I know the question specified dplyr
. But, since others already posted solutions using other packages, I decided to have a go using other packages too:
Base package:
df <- df[with(df, order(id, stopSequence, stopId)), ]

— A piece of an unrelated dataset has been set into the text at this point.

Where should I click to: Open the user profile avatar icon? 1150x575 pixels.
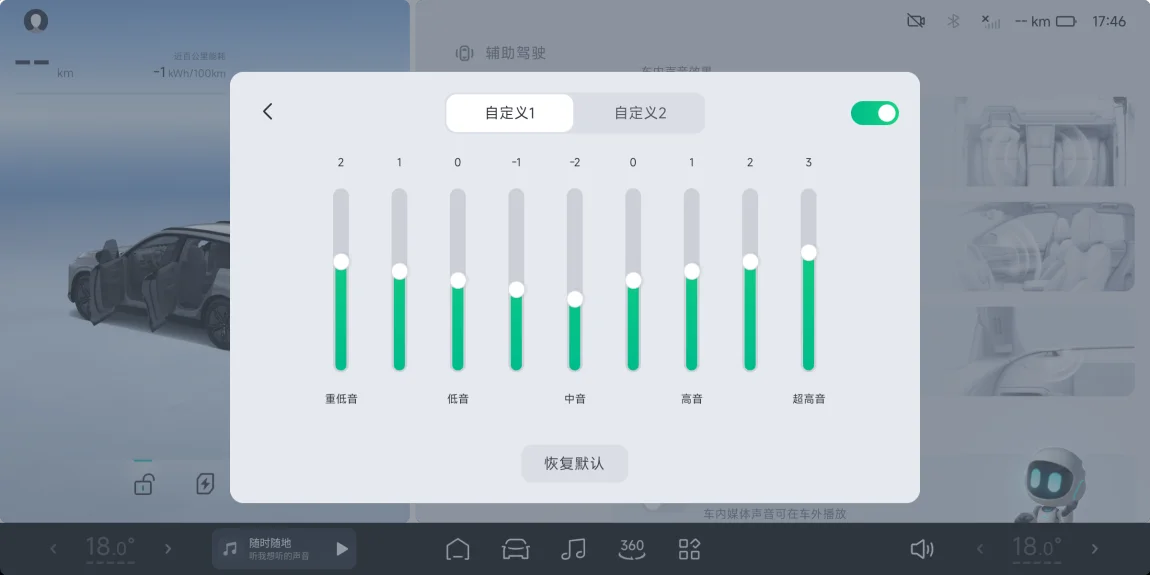36,21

merge(df[!duplicated(df$id), ],
df[!duplicated(df$id, fromLast = TRUE), ],
all = TRUE)
data.table:
df <- setDT(df)
df[order(id, stopSequence)][, .SD[c(1,.N)], by=id]
sqldf:
library(sqldf)
min <- sqldf("SELECT id, stopId, min(stopSequence) AS StopSequence
FROM df GROUP BY id
ORDER BY id, StopSequence, stopId")
max <- sqldf("SELECT id, stopId, max(stopSequence) AS StopSequence
FROM df GROUP BY id
ORDER BY id, StopSequence, stopId")
sqldf("SELECT * FROM min
UNION
SELECT * FROM max")
In one query:
sqldf("SELECT *
FROM (SELECT id, stopId, min(stopSequence) AS StopSequence
FROM df GROUP BY id
ORDER BY id, StopSequence, stopId)
UNION
SELECT *
FROM (SELECT id, stopId, max(stopSequence) AS StopSequence
FROM df GROUP BY id
ORDER BY id, StopSequence, stopId)")
Output:
id stopId StopSequence
1 1 a 1
2 1 c 3
3 2 b 1
4 2 c 4
5 3 a 3
6 3 b 1